The boldness pleased him. ‘Capital,’ he said. ‘You can follow Mrs Phipps around for a day or two. See how you get on. She’ll show you the ropes. There’s nothin’ to it really, once you get to know the fare stages. You’ll soon get the ’ang of it.’
They’re all so quick and confident here, Barbara thought, watching as two trams buzzed out into the evening sun, one after the other. And she made up her mind that that was how she would be too.
But the next day, when she reported for duty, she felt very far from confident although she put on a brave face. It seemed to her, as she stood beside the office waiting to be given her orders, that she was the only person in that vast place who didn’t know what she was supposed to be doing, and her ignorance made her feel insignificant and small, as though she’d shrunk to half her size. But she’d made her decision and she’d manage, somehow or other.

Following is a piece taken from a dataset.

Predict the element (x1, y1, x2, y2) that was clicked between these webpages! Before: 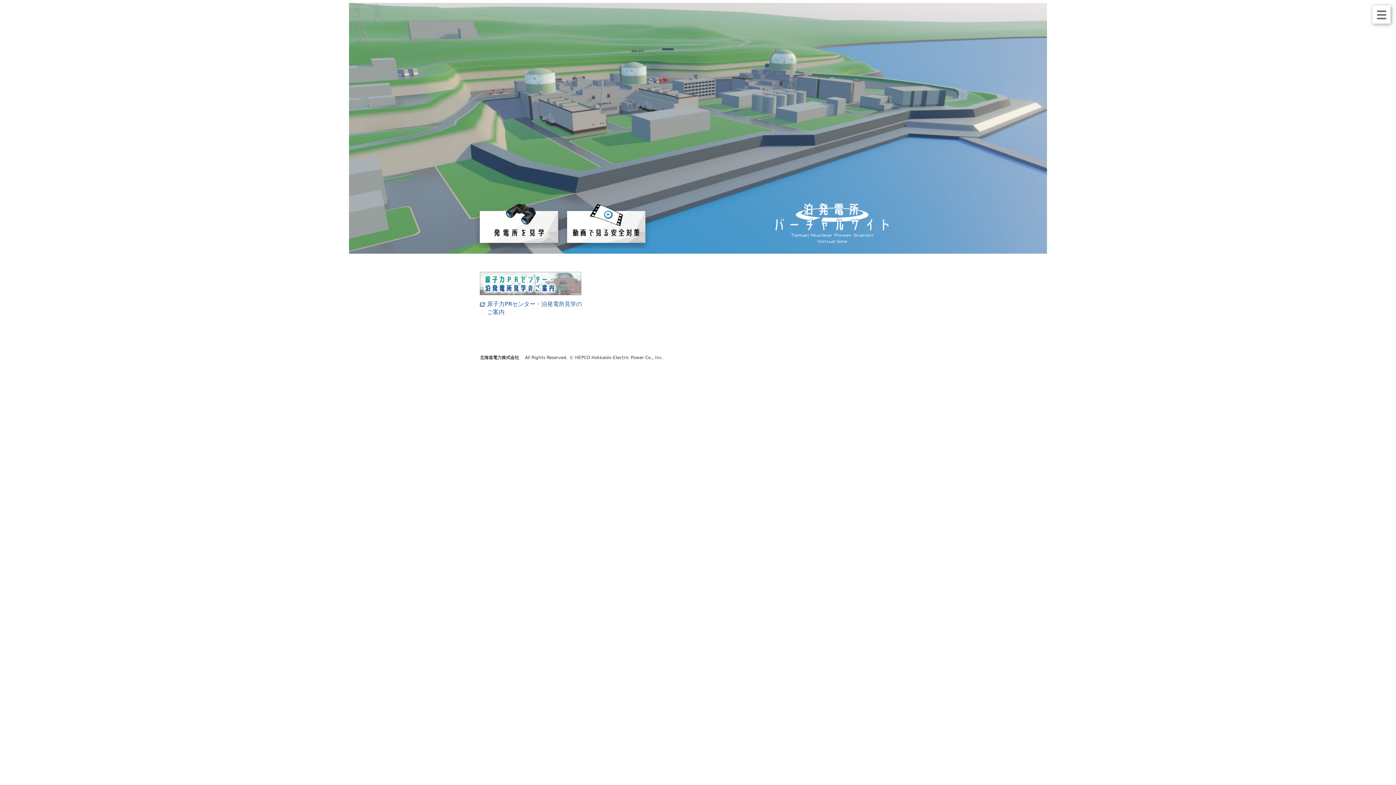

No matter what she might be feeling, there was no doubt about that.
Mrs Phipps turned out to be a small, skinny woman in her forties who brisked out of the office and told her that she’d soon pick things up, which was reassuring, and to come this way, which was aboard the third tram along. But it was a bewildering ride, for she assumed that Barbara knew the fare stages because she lived in the area, and she did everything so quickly it was hard to keep up with her. I’ll need a map, Barbara thought, as she followed her mentor about. But she could hardly keep looking at a map when she was supposed to be punching tickets. And as the journey continued, she was alarmed by how many passengers asked for directions and wanted to be told when they’d reached their stop. Mrs Phipps knew every stop and every street and could give directions and sell tickets at the same time. But how would she manage to do it?
That night she wrote a long letter to Steve. A long careful letter, for she’d decided not to let him know how nervous she’d been. That would only worry him and she’d soon get over it. So she told him that she’d started the job and learnt how to clip the tickets and that she was feeling quite at home on her great rocking vehicle. ‘That’s like a ship at sea,’ she wrote, ‘the way that moves. Good job I come of a family of fishermen and I don’t get sea-sick!’